Of The Terrible Doubt Of Appearances by Walt Whitman Of the terrible doubt of appearances, Of the uncertainty after all, that we may be deluded, That may-be reliance and hope are but speculations after all, That may-be identity beyond the grave is a beautiful fable only, May-be the things I perceive, the animals, plants, men, hills, shining and flowing waters, The skies of day and night, colors, densities, forms, may-be these are (as doubtless they are) only apparitions, and the real something has yet to be known, (How often they dart out of themselves as if to confound me and mock me! How often I think neither I know, nor any man knows, aught of them,) May-be seeming to me what they are (as doubtless they indeed but seem) as from my present point of view, and might prove (as of course they would) nought of what they appear, or nought anyhow, from entirely changed points of view; To me these and the like of these are curiously answer'd by my lovers, my dear friends, When he whom I love travels with me or sits a long while holding me by the hand, When the subtle air, the impalpable, the sense that words and reason hold not, surround us and pervade us, Then I am charged with untold and untellable wisdom, I am silent, I require nothing further, I cannot answer the question of appearances or that of identity beyond the grave, But I walk or sit indifferent, I am satisfied, He ahold of my hand has completely satisfied me. "Of the Terrible Doubt of Appearances" by Walt Whitman. Public domain. (buy now)

● RECORDS PROVIDED:

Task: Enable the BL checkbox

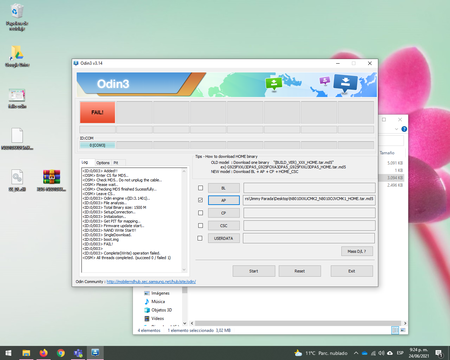Action: (200, 188)
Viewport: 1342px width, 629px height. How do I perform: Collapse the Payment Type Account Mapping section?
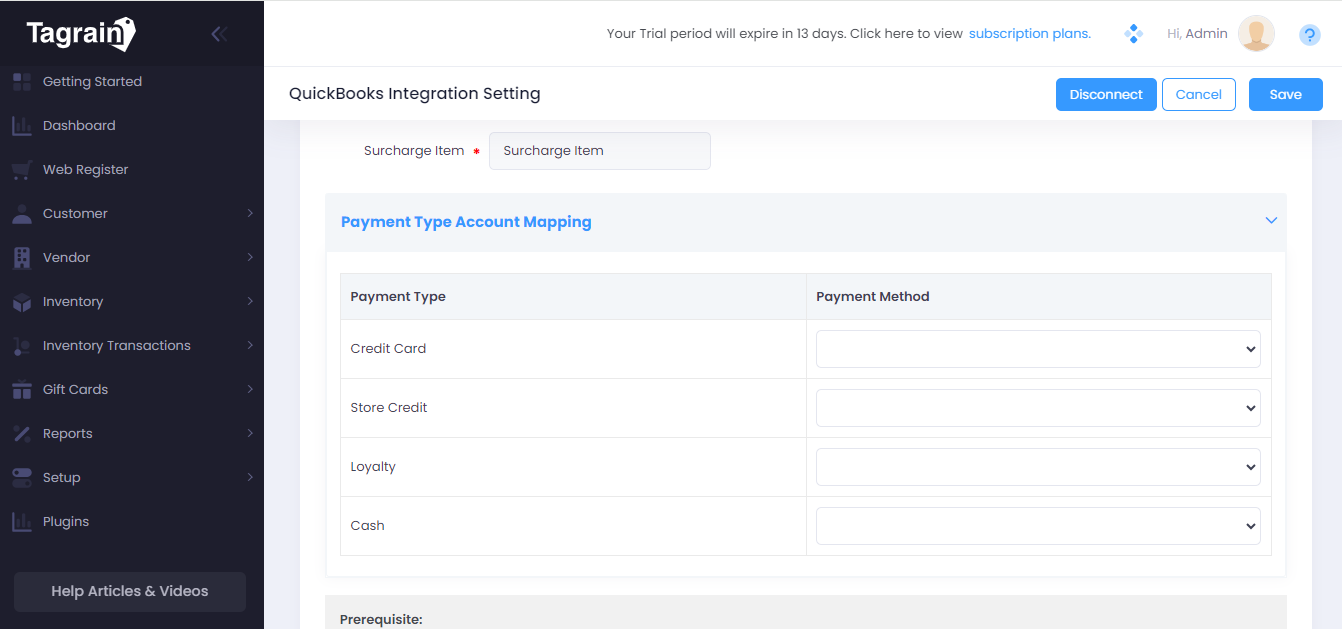click(1271, 221)
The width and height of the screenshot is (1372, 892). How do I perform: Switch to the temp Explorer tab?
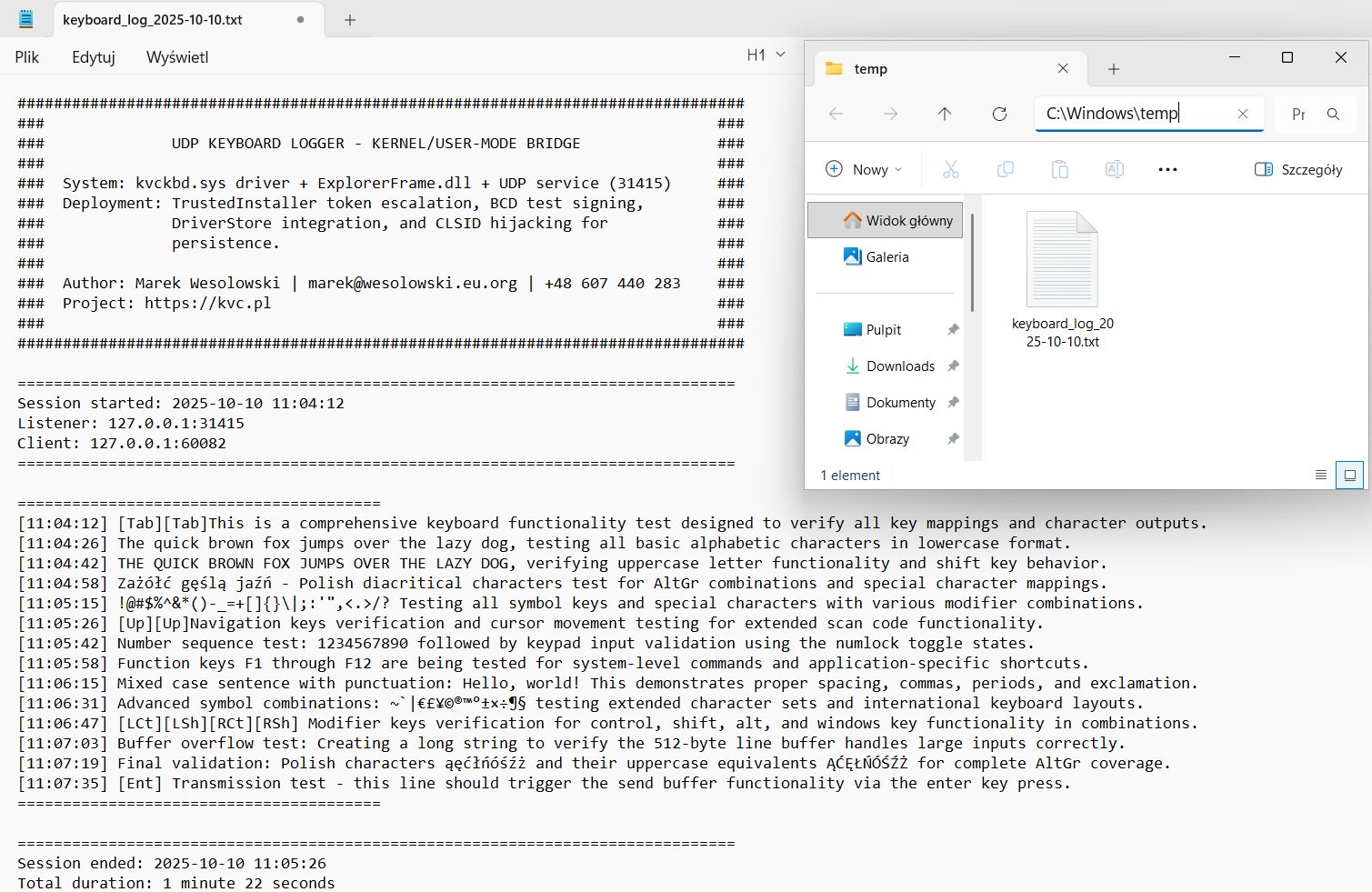pos(870,68)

● WORK TASK A:
Answer these questions about the Walt Whitman poem on the terrible doubt of appearances:
(i) According to the poem, what may identity beyond the grave be?
(ii) Who curiously answers the speaker's doubts?
(iii) Who has completely satisfied the speaker?
● WORK TASK B: Carry on the page with Walt Whitman's poem on the terrible doubt of appearances from where it stops.
The records can be ignored.

● RESPONSE AREA A:
(i) A beautiful fable only.
(ii) The speaker's lovers, the speaker's dear friends.
(iii) He who holds the speaker's hand ("He ahold of my hand").

● RESPONSE AREA B:
On this day in 1846 the first successful demonstration of ether anesthesia took place at Massachusetts General Hospital in Boston. Dentist William Morton administered ether to a patient with a tumor on his neck and the famous surgeon John Collins Warren amputated the tumor without the patient feeling any pain. Although nitrous oxide, termed "laughing gas," was less effective than scientists hoped, there was a general consensus that using gases during surgery was the way of the future. Meanwhile, nitrous oxide and another gas called diethyl ether were proving successful in a much different realm: entertainment. Lecturers traveled around the countryside, administering laughing gas or diethyl ether to crowds; and college students began throwing what they called "ether frolics," basically just parties where everyone got high on ether. Both these substances were completely legal.
It's the birthday of Noah Webster (books by this author), born in Hartford, Connecticut (1758). When he was 43 years old, he began writing the first American dictionary, which he put together because he wanted Americans to have a national identity that wasn't based on the language and ideas of England. And the problem wasn't just that Americans were looking to England for their language; it was that they could barely communicate with each other because regional dialects differed so drastically. So in 1783 he published the first part of his three-part A Grammatical Institute, of the English Language; the first section was eventually retitled The American Spelling Book, but usually called by the nickname "Blue-Backed Speller." The Blue-Backed Speller taught American children the rules of spelling, and it simplified words — it was Webster who took the letter "u" out of English words like colour and honour; he took a "g" out of waggon, a "k" off the end of musick, and switched the order of the "r" and "e" in theatre and centre. In 1801 he started compiling his dictionary. Part of what he accomplished, much like his textbook, was standardizing spelling. He introduced American words, some of them derived from Native American languages: skunk, squash, wigwam, hickory, opossum, lengthy; and presidential, Congress, and caucus, which were not relevant in England's monarchy.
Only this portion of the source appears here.